Failure to forge a coalition would take the task out of the 69-year-old Netanyahu’s hands, with Rivlin asking another legislator, either from the prime minister’s right-wing Likud party or from the opposition, to try.
That presidential move, which would sideline Netanyahu, can be avoided with a coalition agreement deal or if parliament approves an election.
Political commentator Chemi Shalev, writing in the left-wing Haaretz daily, said a last-minute agreement was still possible and Netanyahu would still be the favorite to win a new poll.
But he said Netanyahu’s critics now find themselves fantasizing about a world without him.
“It’s not an easy task, given his decade in power and the four more years he supposedly had coming. Young Israelis can’t even begin to imagine an Israel without him: Netanyahu as prime minister is all they’ve ever known,” Shalev wrote.
Lieberman has stuck to his guns in a battle with the ultra-Orthodox United Torah Judaism party, a member of Netanyahu’s current interim government, to limit traditional military draft exemptions for Jewish seminary students.
Without the support of Lieberman’s Yisrael Beitenu party, which has five seats in the 120-member Knesset, Netanyahu cannot put together a majority government of right-wing and religious factions led by Likud.
Political commentators said that as the prospects dimmed for a compromise with Lieberman, Netanyahu would focus his efforts on enlisting the 61 votes needed in parliament to approve a new election.
The brinkmanship six weeks after the closely contested April ballot poses another challenge to Netanyahu’s decade-long rule and deepens political uncertainty in a country riven with division.
PEACE PLAN
A new election could also complicate U.S. efforts to press ahead with President Donald Trump’s peace plan in the Israeli-Palestinian conflict. Even before it has been announced Palestinians have rejected it as a blow to their aspirations for statehood.
The White House team behind the proposal, including Trump’s son-in-law Jared Kushner, is in the Middle East to drum up support for an economic “workshop” in Bahrain next month to encourage investment in the occupied West Bank and Gaza. The group is due in Israel on Thursday.

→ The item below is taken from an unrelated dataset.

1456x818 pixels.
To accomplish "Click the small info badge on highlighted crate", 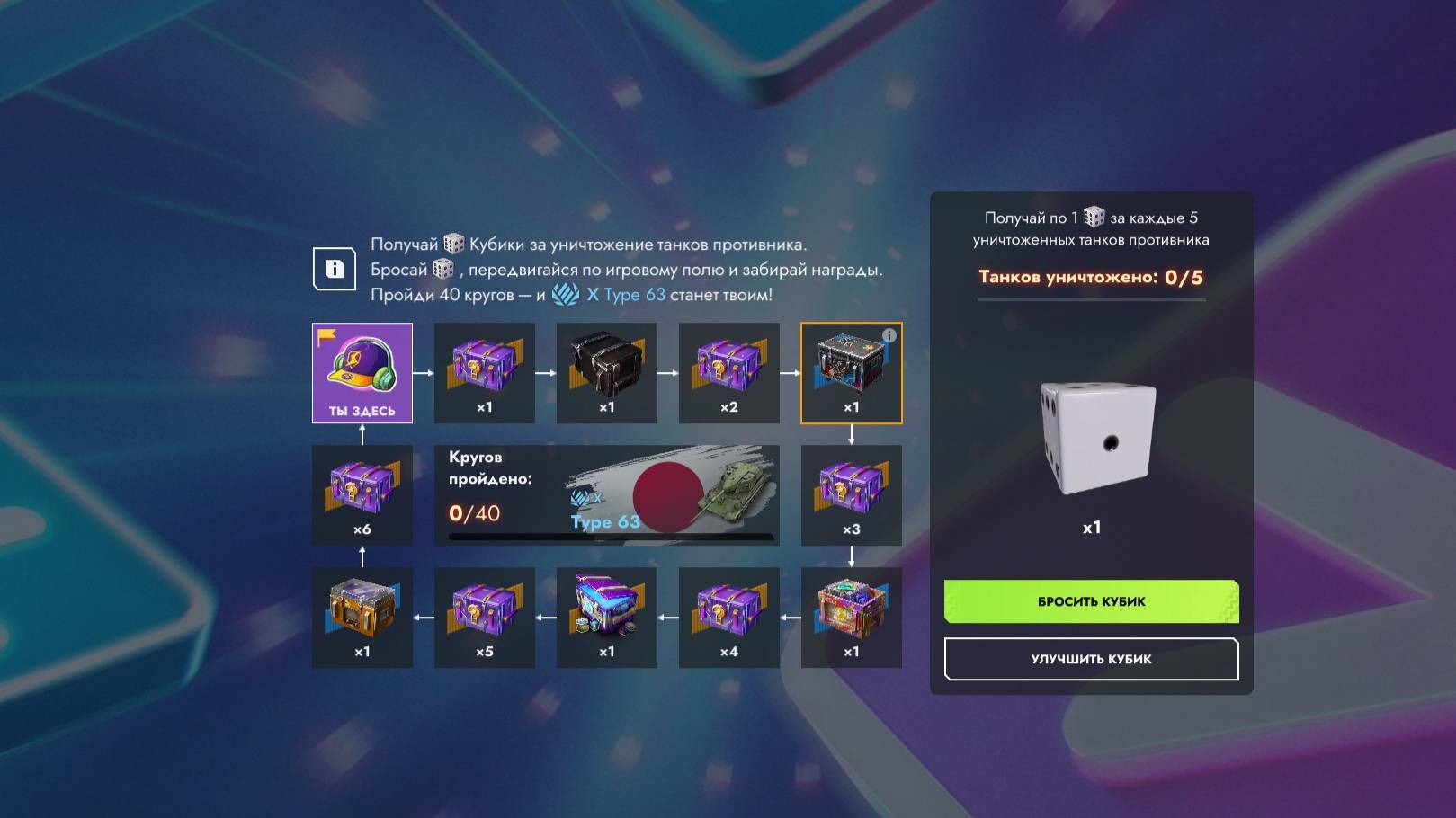I will (889, 335).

Lieberman said on Wednesday he was not backing down in what he termed a matter of principle over the conscription issue, and he denied Likud allegations his real intention was to oust Netanyahu and lead a “national camp”.
“I am not a vengeful man and I don’t hold a grudge,” said Lieberman, who last year resigned as defense chief in a dispute with Netanyahu over policy toward Gaza.
Despite looming indictments in three corruption cases,
Netanyahu had appeared to be on course for a fifth term as head of a right-wing bloc after he squeezed past centrist challenger Benny Gantz, a former head of the Israeli armed forces.
Public attention had been focused less on coalition-building and more on moves Netanyahu loyalists were planning in parliament to grant him immunity and to pass a law ensuring such protection could not be withdrawn by the Supreme Court.
Netanyahu has denied any wrongdoing in the cases and is due to argue at a pre-trial hearing in October against the attorney-general’s intention, announced in February, to indict him on bribery and fraud charges.